__Source passage__:

I helped BootGod modify his CopyNES so that he could verify everything I'd transcribed from naruko's notes; he said he agrees with the behavior I've transcribed on the wiki.
With one bonus: Masamune is weird. The four epoxy blob version of Masamune is bizarre in a completely inscrutable way that we couldn't figure out. If the smallest epoxy blob is destroyed or disabled, the cartridge seems to act like a perfectly normal N163 cartridge. If the smallest epoxy blob is functional, writes to internal RAM must first be written to $6000, and then the write to $4800 uses the value that had been written to $6000. Reads act as normal regardless. However: the game seems to work perfectly fine regardless of whether the behavior is proper N163 or this bizarro-land variant.
etabeta wrote:
is the above correct?
I'd say that your summary is, with the specificity that "CHR-ROM to PPU RAM" means specifically "as pattern tables"
etabeta wrote:
1. is there any game which actually uses CIRAM as PPU RAM?
I'd like to have a test case to see if I'm emulating it correctly
Naruko and BootGod both verified the behavior, but couldn't find a specific game that relied on it. Disch claims that specific games exist that rely on this behavior, but doesn't provide a name.

__Stored data__:
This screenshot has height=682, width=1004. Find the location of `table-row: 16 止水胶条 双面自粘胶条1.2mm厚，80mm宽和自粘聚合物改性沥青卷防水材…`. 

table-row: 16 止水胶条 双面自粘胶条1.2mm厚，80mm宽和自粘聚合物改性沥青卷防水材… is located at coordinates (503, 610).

__Required tasks__:
(A) Rewrite the N163 post between "With one bonus: Masamune" and "as PPU RAM?", inclusive, replacing "epoxy blob" with "resin blob".
(B) According to the N163 post, how does the Masamune cartridge behave if the smallest epoxy blob is destroyed or disabled?
(C) Take the N163 post further, starting after its last sentence.
The listing above comes from a separate source.

__Responses to the exercise__:
(A)
With one bonus: Masamune is weird. The four resin blob version of Masamune is bizarre in a completely inscrutable way that we couldn't figure out. If the smallest resin blob is destroyed or disabled, the cartridge seems to act like a perfectly normal N163 cartridge. If the smallest resin blob is functional, writes to internal RAM must first be written to $6000, and then the write to $4800 uses the value that had been written to $6000. Reads act as normal regardless. However: the game seems to work perfectly fine regardless of whether the behavior is proper N163 or this bizarro-land variant.
etabeta wrote:
is the above correct?
I'd say that your summary is, with the specificity that "CHR-ROM to PPU RAM" means specifically "as pattern tables"
etabeta wrote:
1. is there any game which actually uses CIRAM as PPU RAM?

(B) It seems to act like a perfectly normal N163 cartridge.

(C)
etabeta wrote:
2. docs are not 100% clear about $f800 reg. it seems to work both as External RAM protect *and* for sound address... but when is it used for one and when for the other? does the effect depend on bit4 or on something else? or is it always used for both?
It is always both. So there's some hilarious dances in (i think?) e.g. King of Kings to update music registers at the same time as it keeps PRG-RAM writeable.
I don't know whether there's actually two separate registers inside, but it looks like that should be academic: if the register
is shared, when the auto-increment bit is set, PRG-RAM is write-protected.
Quote:
at the moment, I won't emulate the sound capabilities (I'm not really a sound guy, so I'll ask help to some other MAMEdev for that), but I'd like to have CIRAM and WRAM correct before that
The N163 natively generates samples at 119kHz always, and rotates between all the channels. A good resampler should be the only hard part about it.